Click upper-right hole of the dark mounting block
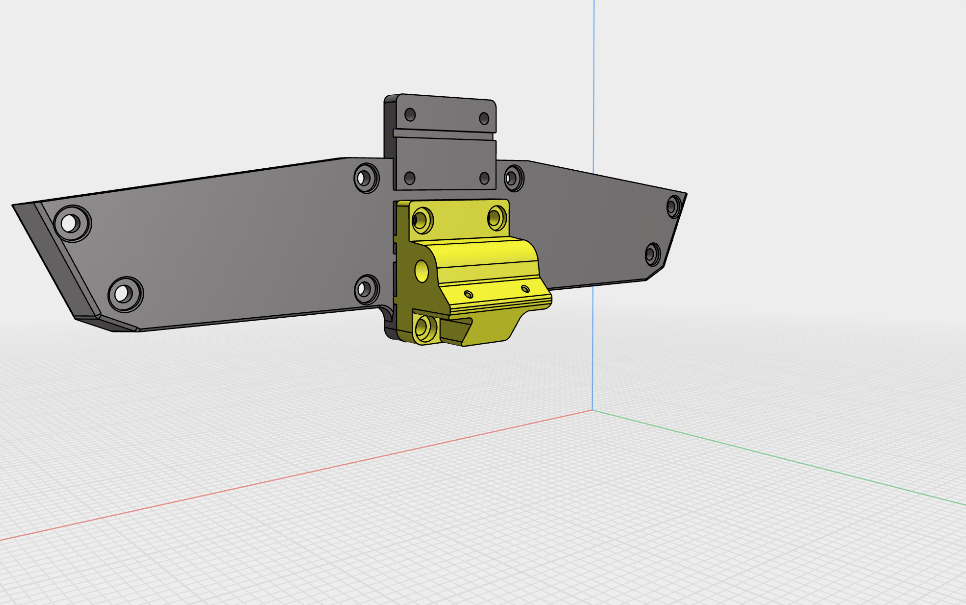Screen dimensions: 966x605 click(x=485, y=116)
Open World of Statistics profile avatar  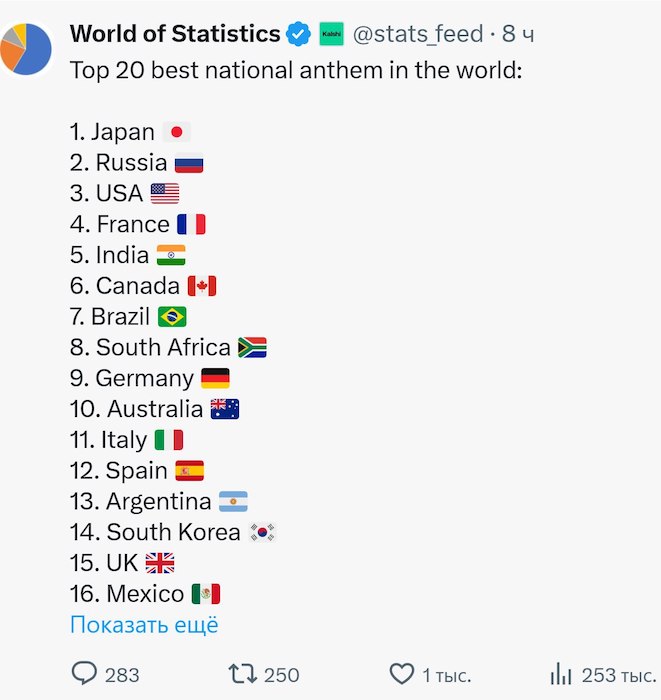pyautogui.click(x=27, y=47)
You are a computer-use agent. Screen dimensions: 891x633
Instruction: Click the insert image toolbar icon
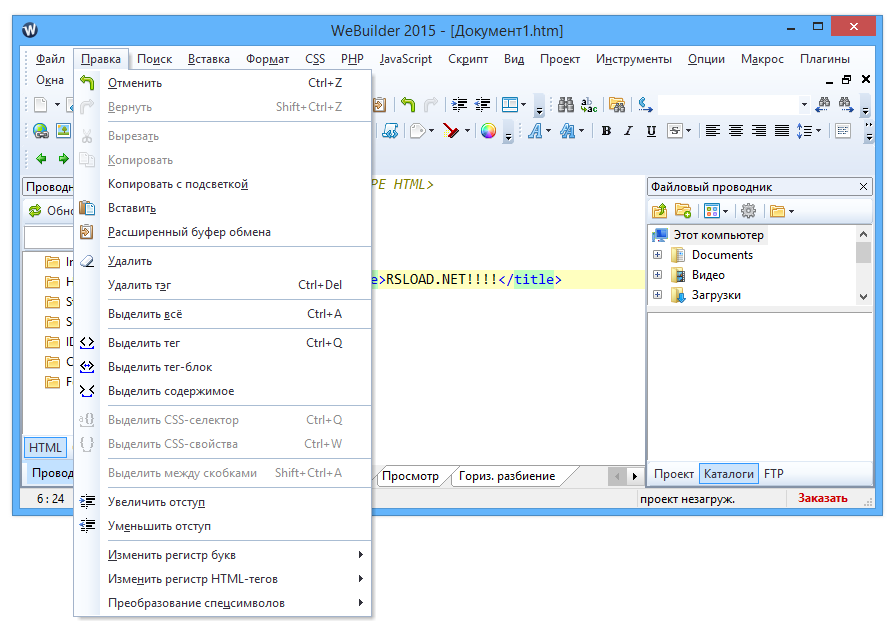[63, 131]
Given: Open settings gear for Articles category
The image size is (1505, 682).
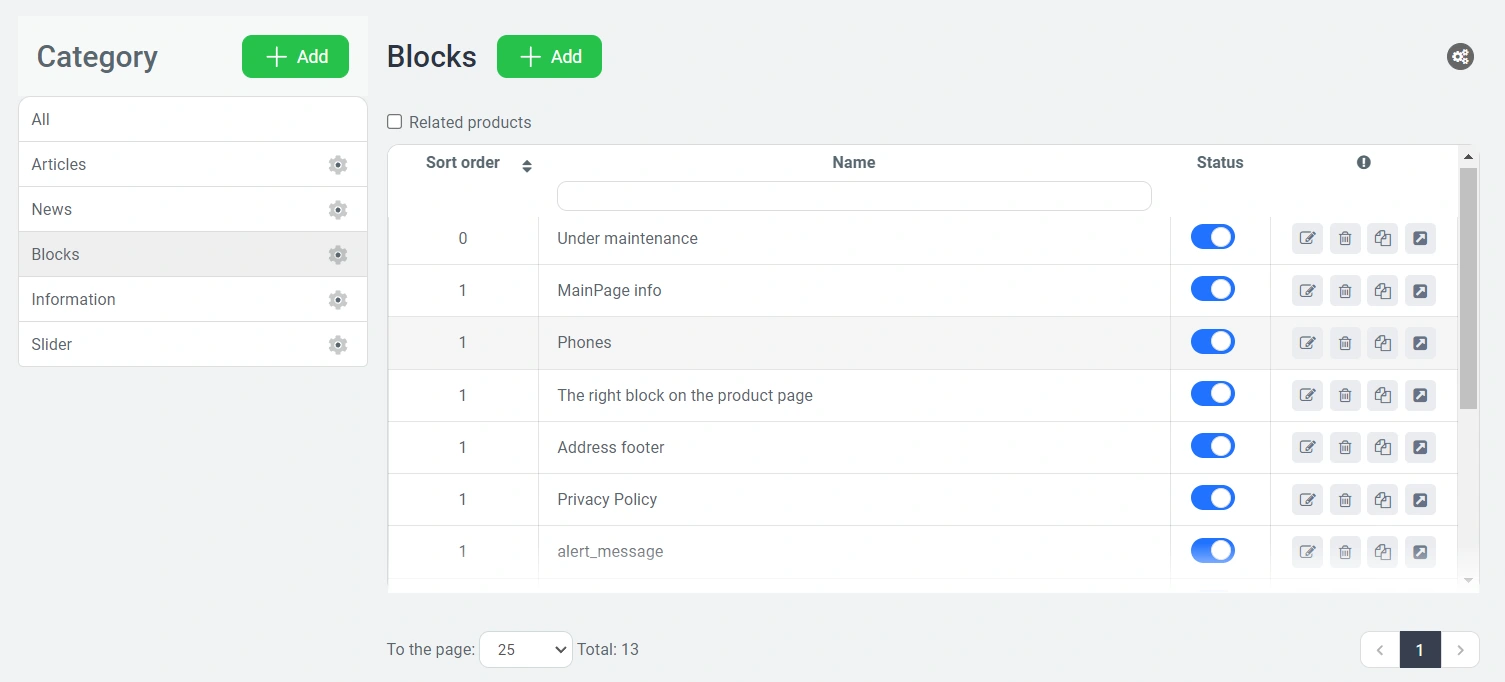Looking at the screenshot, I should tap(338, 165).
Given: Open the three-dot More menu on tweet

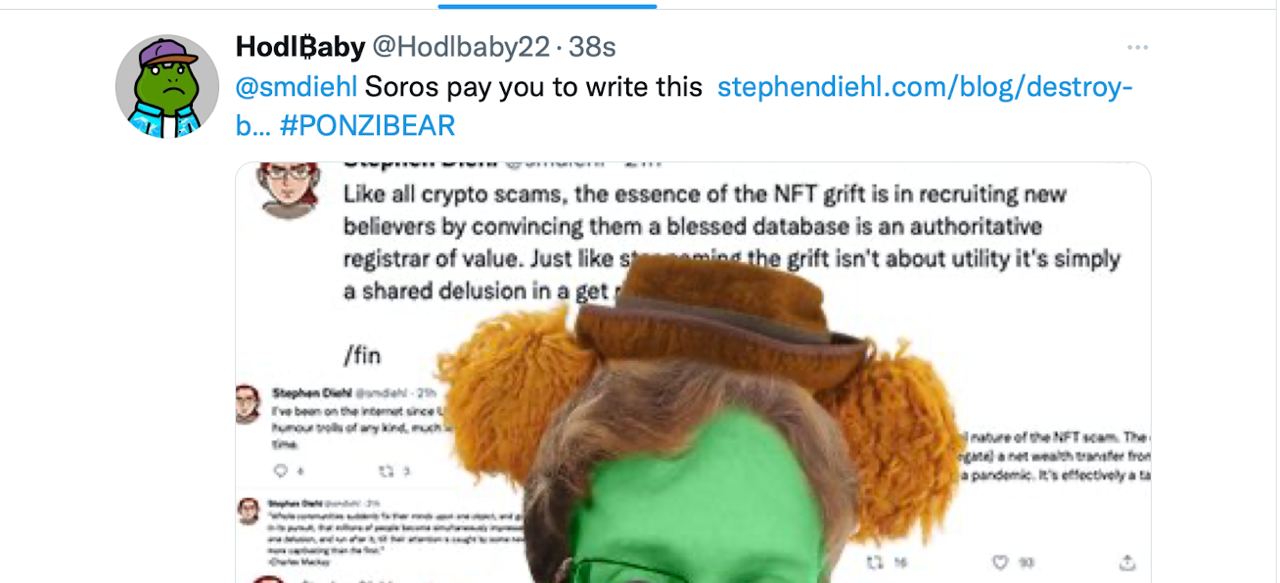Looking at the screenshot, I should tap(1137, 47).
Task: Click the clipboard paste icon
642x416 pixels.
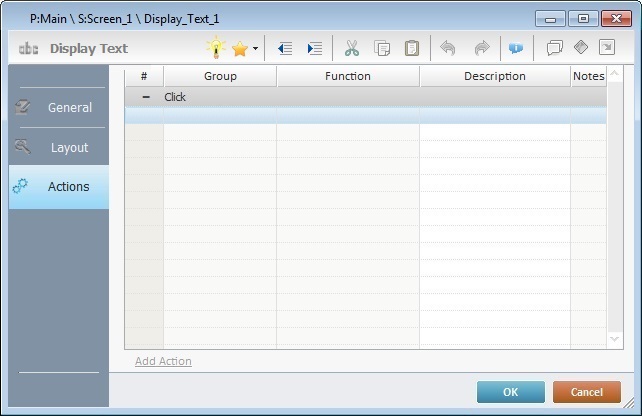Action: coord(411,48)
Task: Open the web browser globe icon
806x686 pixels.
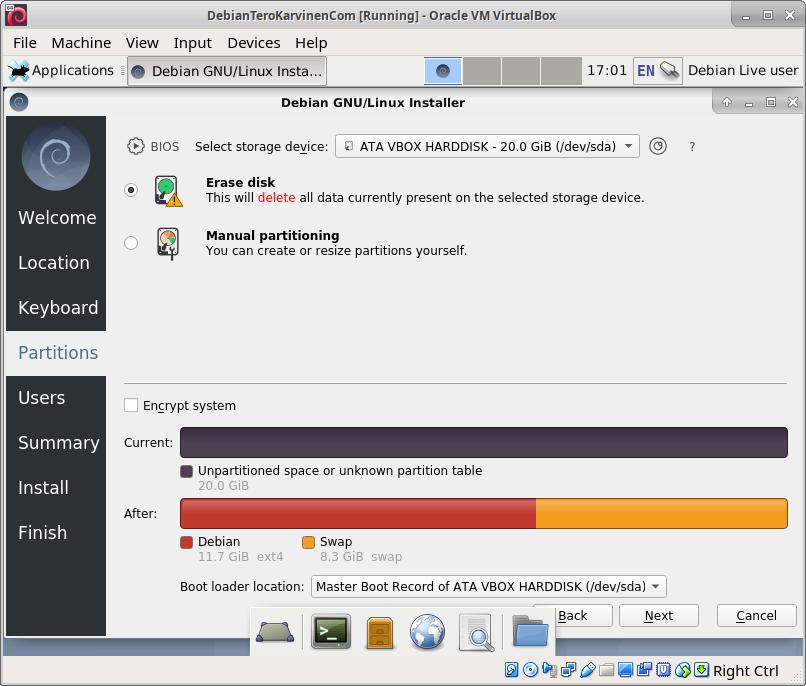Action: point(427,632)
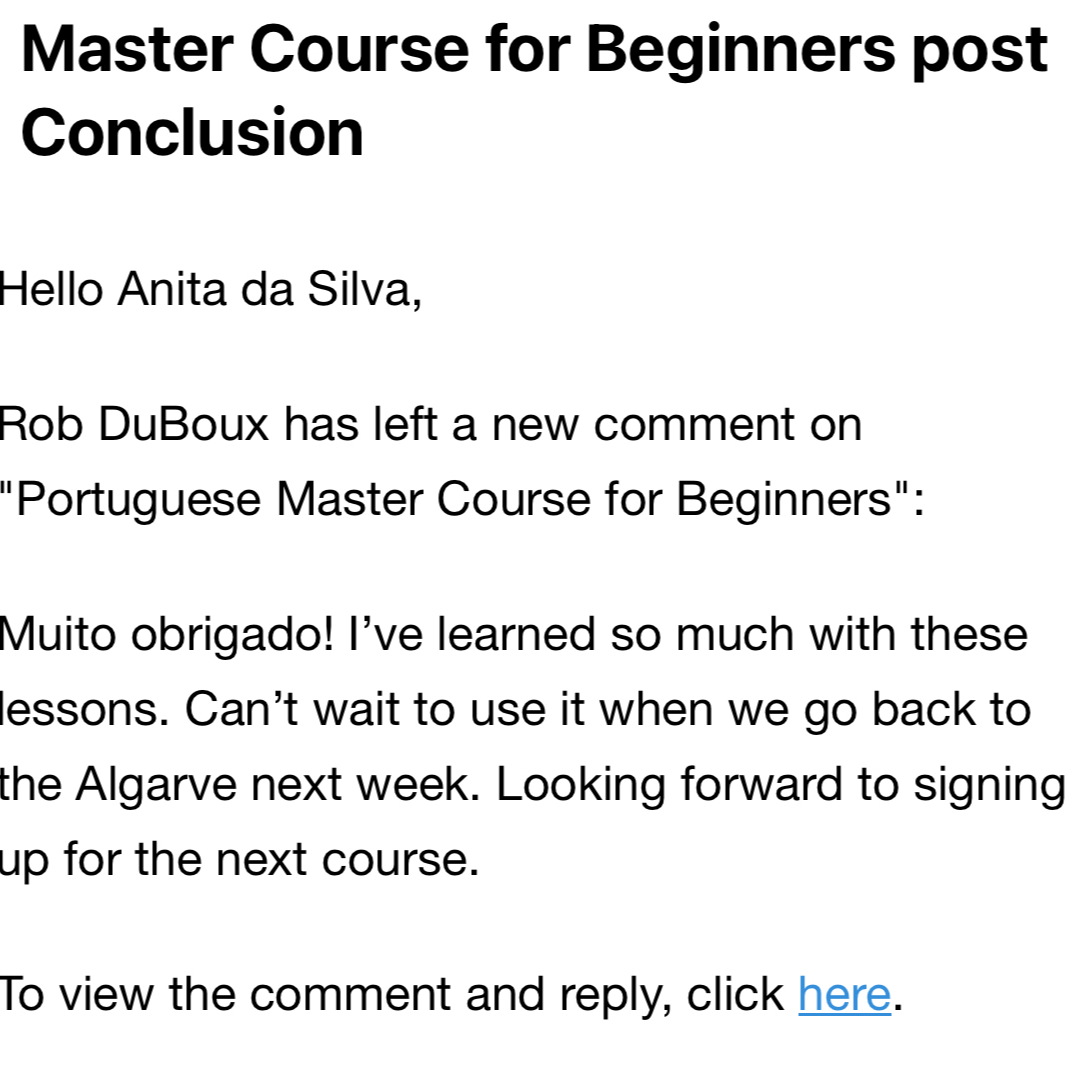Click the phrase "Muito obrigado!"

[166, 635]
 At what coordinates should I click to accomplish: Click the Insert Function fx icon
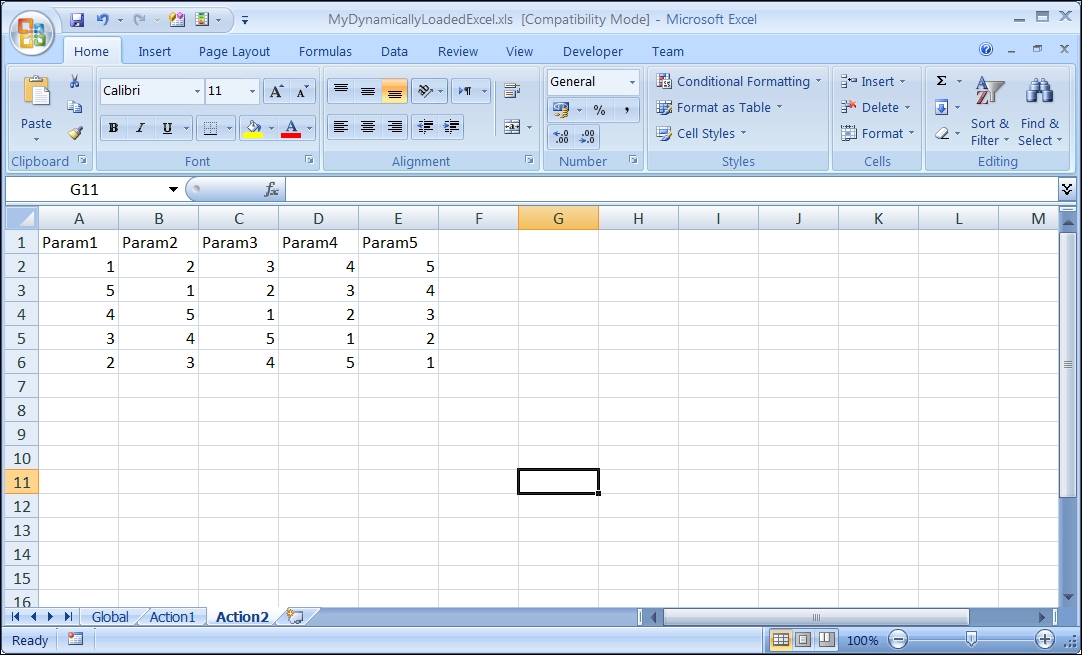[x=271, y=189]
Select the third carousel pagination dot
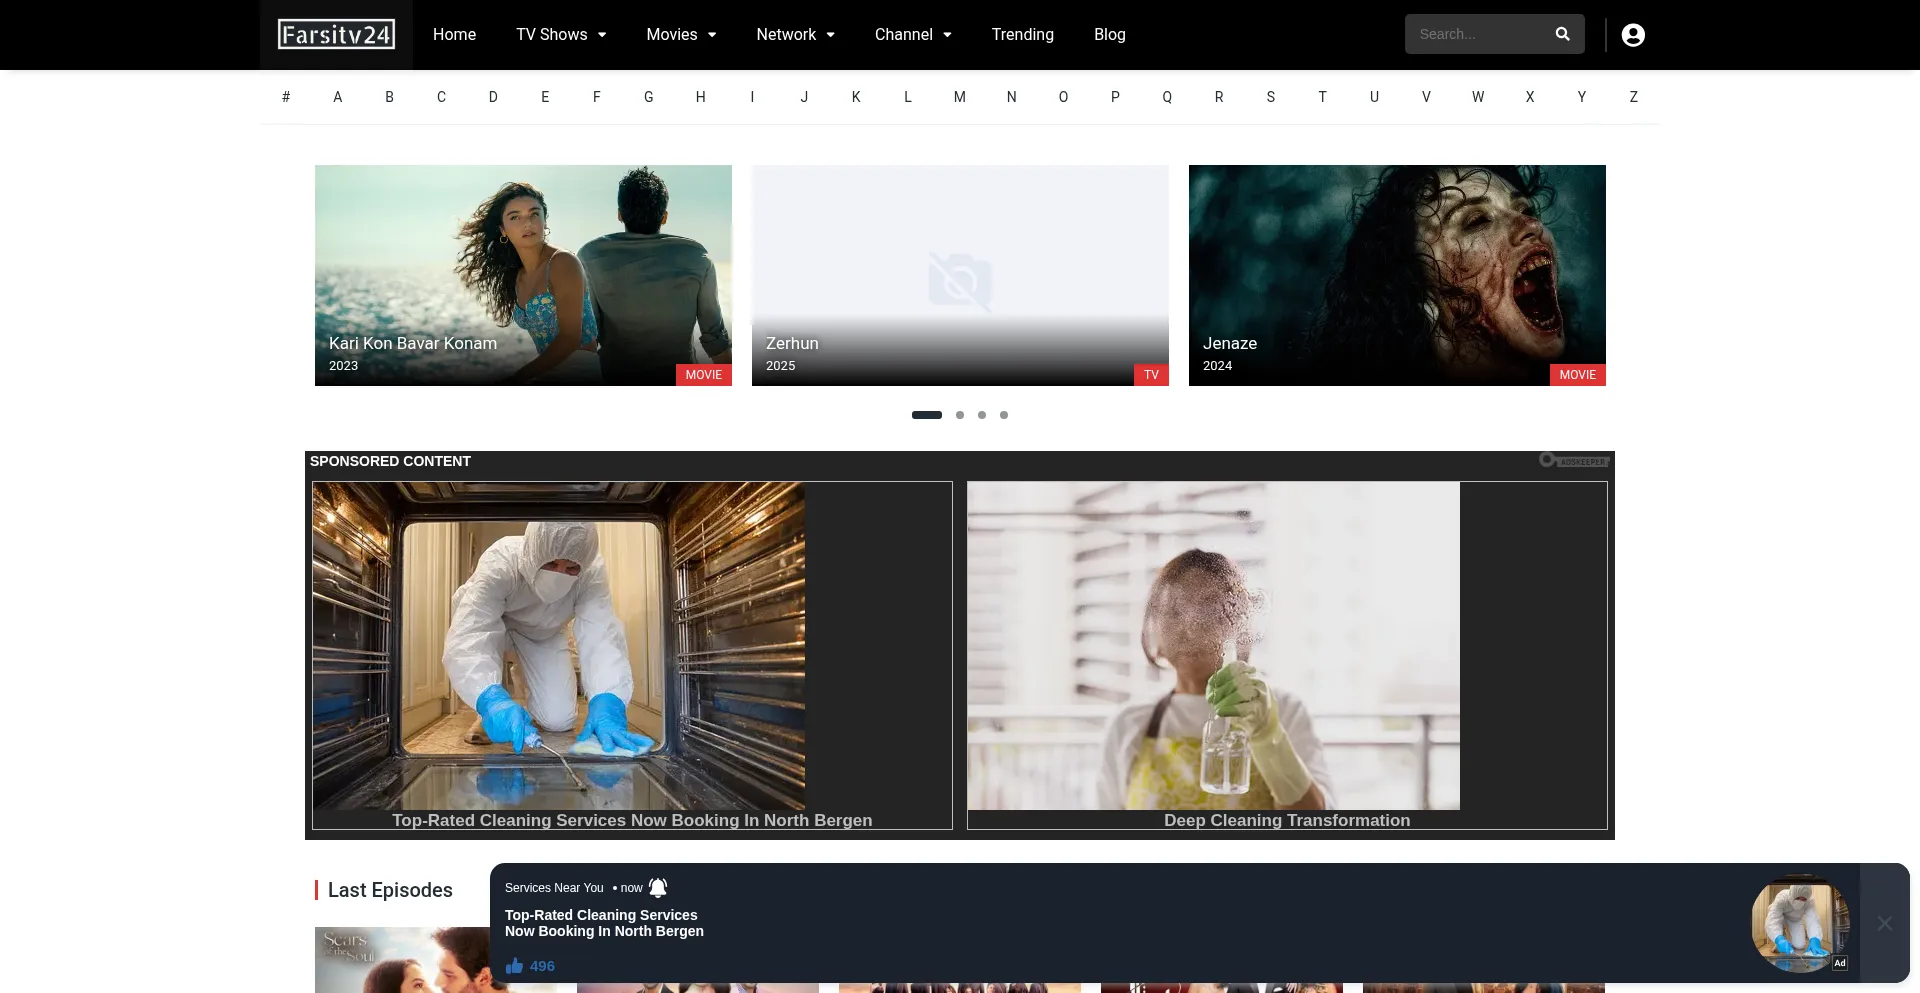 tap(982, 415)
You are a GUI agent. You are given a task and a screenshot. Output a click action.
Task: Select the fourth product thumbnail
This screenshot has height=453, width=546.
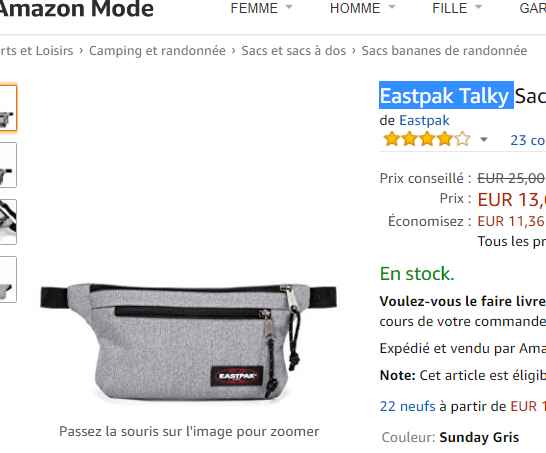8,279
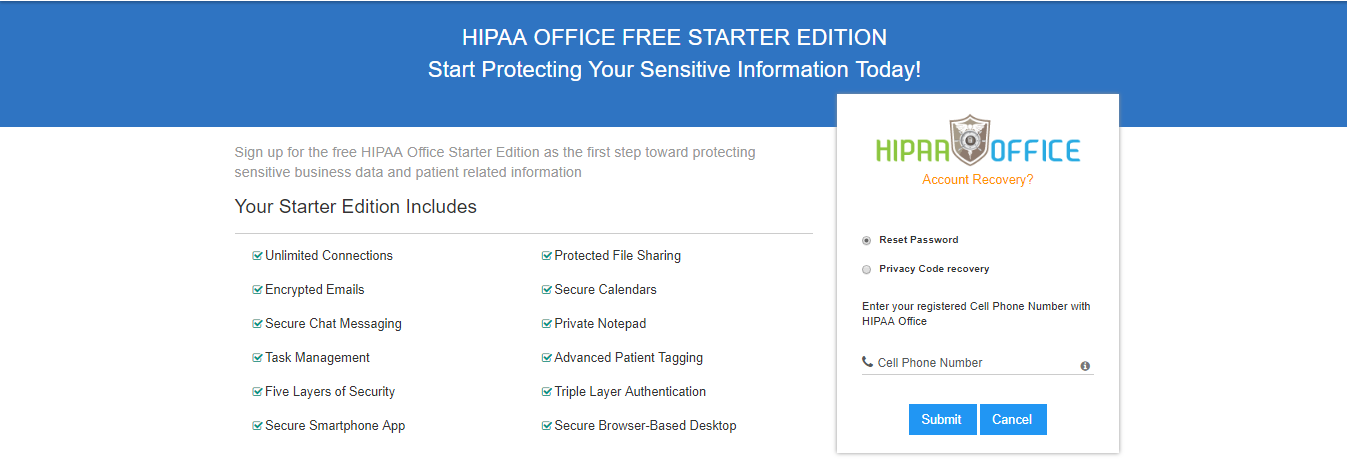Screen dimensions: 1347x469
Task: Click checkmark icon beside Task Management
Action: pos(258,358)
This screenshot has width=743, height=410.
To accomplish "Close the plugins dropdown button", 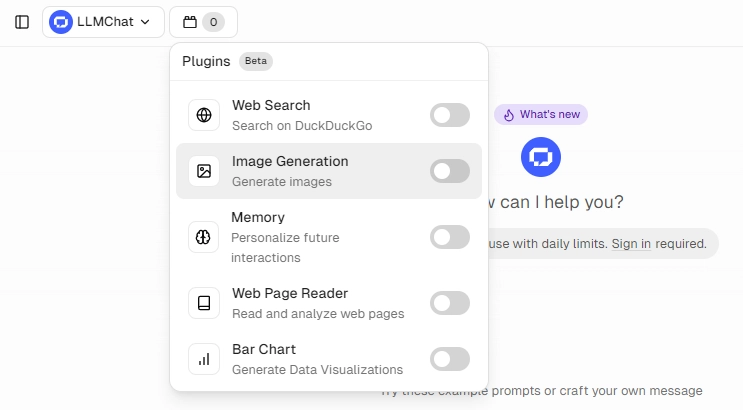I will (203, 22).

----

## WHAT THE TASK REQUIRES
Now copy each line of the entries that mentions "agent".

## SOLVED EXERCISE
You are a computer-use agent. Screen dimensions: 891x633
You are a GUI agent. You are given a task and a screenshot. Output a click action.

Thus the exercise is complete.